For each slot, flips a coin: >0.5 takes from REP, else from ALS.

In [None]:
class HybridRandomModel:
    def __init__(self, rep_model, als_func):
        self.rep_model = rep_model
        self.als_func = als_func
        
    def recommend(self, user_idx, k=10):
        # Fetch buffers from both sources (get k from each to ensure enough candidates)
        rep_candidates = self.rep_model.recommend(user_idx, k=k)
        als_candidates = self.als_func(user_idx, k=k)
        
        recs = []
        seen = set()
        
        rep_ptr = 0
        als_ptr = 0
        
        # Fill k slots
        while len(recs) < k:
            # If both exhausted, stop
            if rep_ptr >= len(rep_candidates) and als_ptr >= len(als_candidates):
                break
                
            choice = random.random()
            use_rep = False
            
            # Decision Logic
            if choice > 0.4:
                if rep_ptr < len(rep_candidates):
                    use_rep = True
                else:
                    use_rep = False # Fallback to ALS
            else:
                if als_ptr < len(als_candidates):
                    use_rep = False
                else:
                    use_rep = True # Fallback to REP
            
            # Selection
            item = None
            if use_rep:
                item = rep_candidates[rep_ptr]
                rep_ptr += 1
            else:
                item = als_candidates[als_ptr]
                als_ptr += 1
            
            # Deduplicate
            if item not in seen:
                recs.append(item)
                seen.add(item)
                
        return recs

hybrid_model = HybridRandomModel(rep_model, recommend_als_discovery)
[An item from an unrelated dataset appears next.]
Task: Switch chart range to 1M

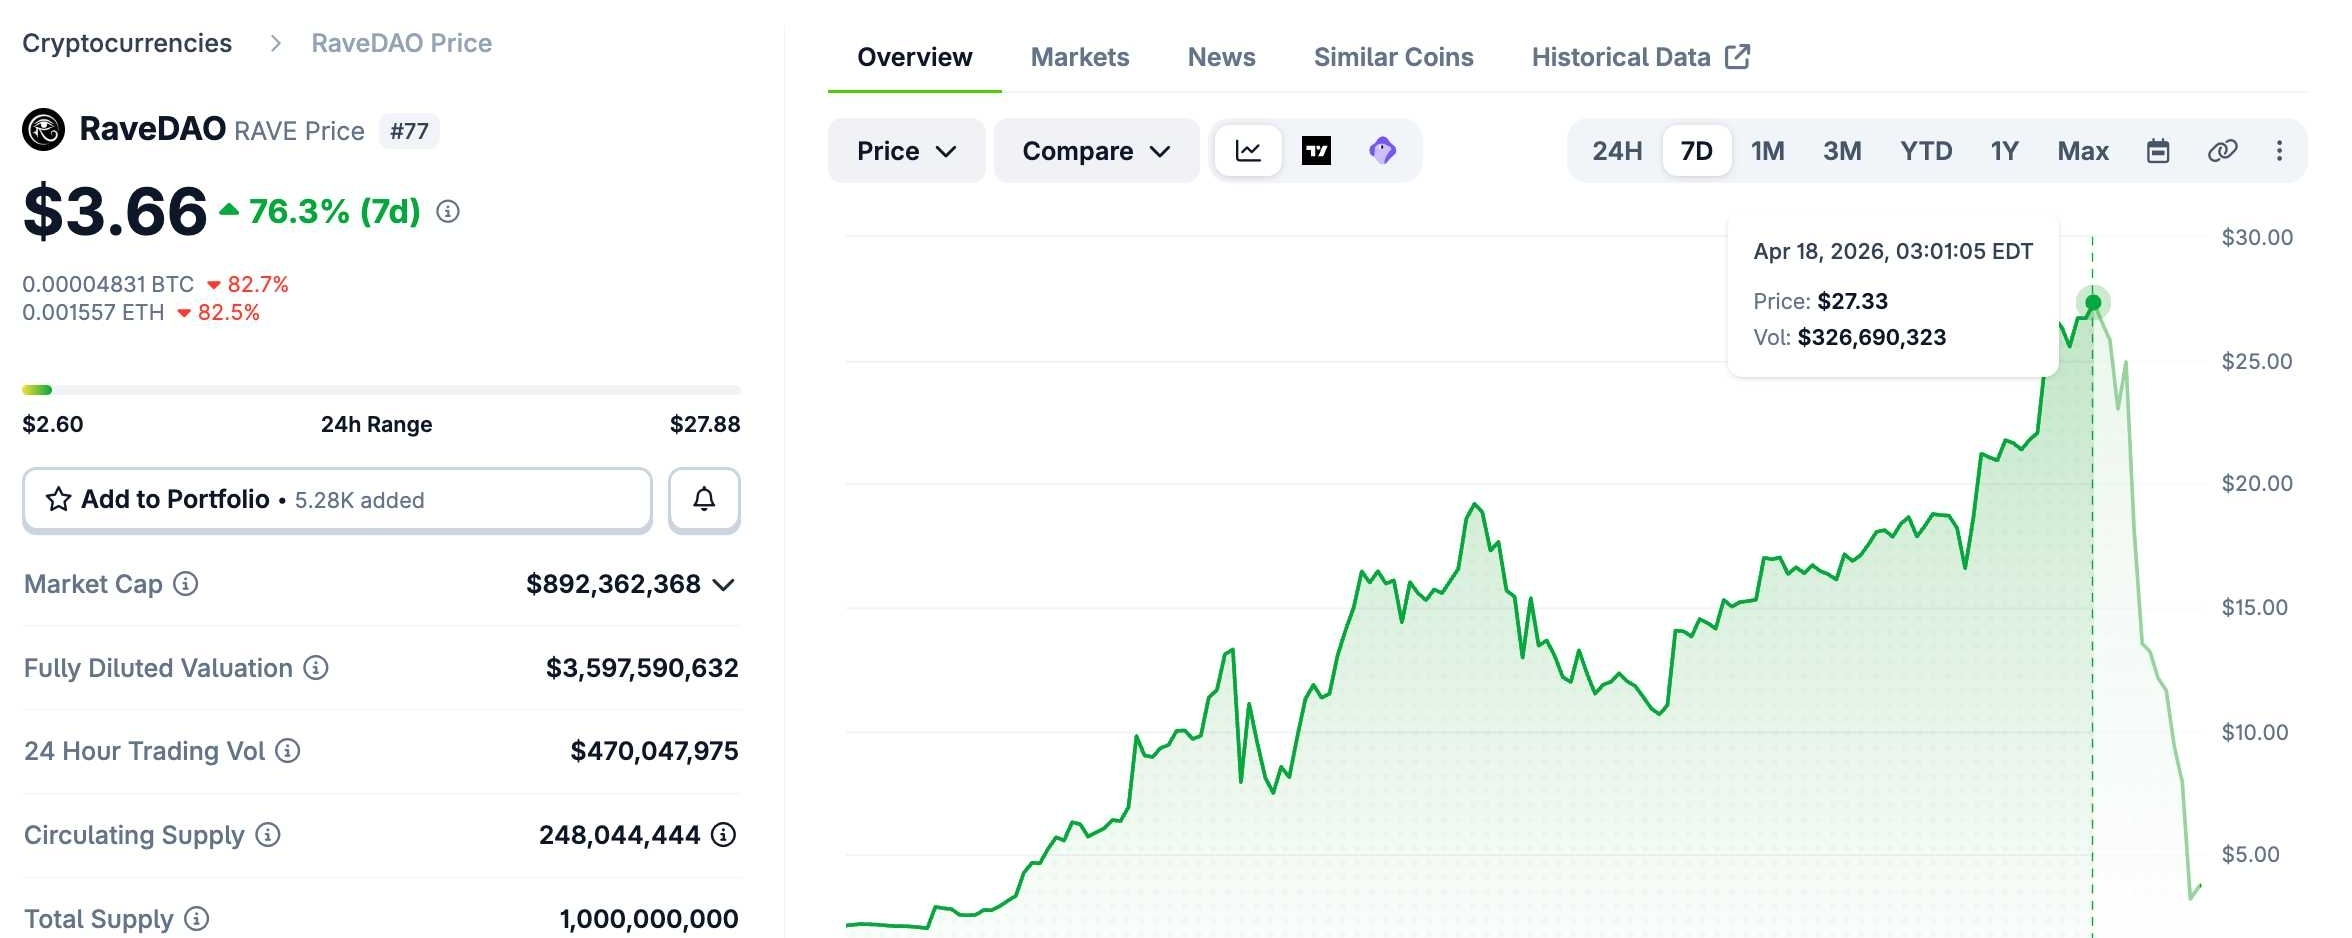Action: (x=1767, y=151)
print("\n--- Evaluating Hybrid Model (REP + ALS Discovery) ---")
evaluate_model("Hybrid Random (K=1)", hybrid_model.recommend, test_df, train_df, k=1)
evaluate_model("Hybrid Random (K=10)", hybrid_model.recommend, test_df, train_df, k=10)
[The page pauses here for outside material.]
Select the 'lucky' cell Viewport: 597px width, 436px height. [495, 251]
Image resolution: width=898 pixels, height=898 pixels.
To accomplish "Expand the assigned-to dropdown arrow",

## 8. Hybrid Model with Diversity/Concentration Analysis Function
This diversity function calculates a "Concentration Score" based on the Herfindahl-Hirschman Index (HHI).
1.0 -> Only watches one streamer (High concentration)
0.0 -> Watches many streamers equally (Low concentration)

We then use this in the Hybrid Model to determine how often REP or ASL-discovery is used

In [None]:
def calculate_user_concentration(matrix, user_idx):
    """
    Calculates a concentration score (0.0 to 1.0) for a user's watch history.
    
    Logic: Uses the Herfindahl-Hirschman Index (HHI) on watch duration ratios.
    Score = sum((duration_i / total_duration)^2)
    """
    # Get the row for the user from the sparse matrix
    # user_row is a sparse vector (1 x n_items)
    user_row = matrix[user_idx]
    
    # Extract the non-zero values (durations)
    durations = user_row.data
    
    if len(durations) == 0:
        return 0.0 # No history, can be interpreted as 0 diversity or undefined. 
        
    total_duration = np.sum(durations)
    
    if total_duration == 0:
        return 0.0
        
    # Calculate ratios
    ratios = durations / total_duration
    
    # Sum of squared ratios
    score = np.sum(ratios ** 2)
    
    return float(score)


In [None]:
class WeightedHybridModel:
    def __init__(self, rep_model, als_func, train_matrix):
        self.rep_model = rep_model
        self.als_func = als_func
        self.train_matrix = train_matrix
        
    def recommend(self, user_idx, k=10):
        # Fetch buffers from both sources (get k from each to ensure enough candidates)
        rep_candidates = self.rep_model.recommend(user_idx, k=k)
        als_candidates = self.als_func(user_idx, k=k)
        diversity_score = calculate_user_concentration(train_matrix, user_idx)
        
        recs = []
        seen = set()
        
        rep_ptr = 0
        als_ptr = 0
        
        # Fill k slots
        while len(recs) < k:
            # If both exhausted, stop
            if rep_ptr >= len(rep_candidates) and als_ptr >= len(als_candidates):
                break
                
            choice = random.random()
            use_rep = False
            
            # Decision Logic
            if choice < diversity_score:
                if rep_ptr < len(rep_candidates):
                    use_rep = True
                else:
                    use_rep = False # Fallback to ALS
            else:
                if als_ptr < len(als_candidates):
                    use_rep = False
                else:
                    use_rep = True # Fallback to REP
            
            # Selection
            item = None
            if use_rep:
                item = rep_candidates[rep_ptr]
                rep_ptr += 1
            else:
                item = als_candidates[als_ptr]
                als_ptr += 1
            
            # Deduplicate
            if item not in seen:
                recs.append(item)
                seen.add(item)
                
        return recs

w_hybrid_model = WeightedHybridModel(rep_model, recommend_als_discovery, train_matrix)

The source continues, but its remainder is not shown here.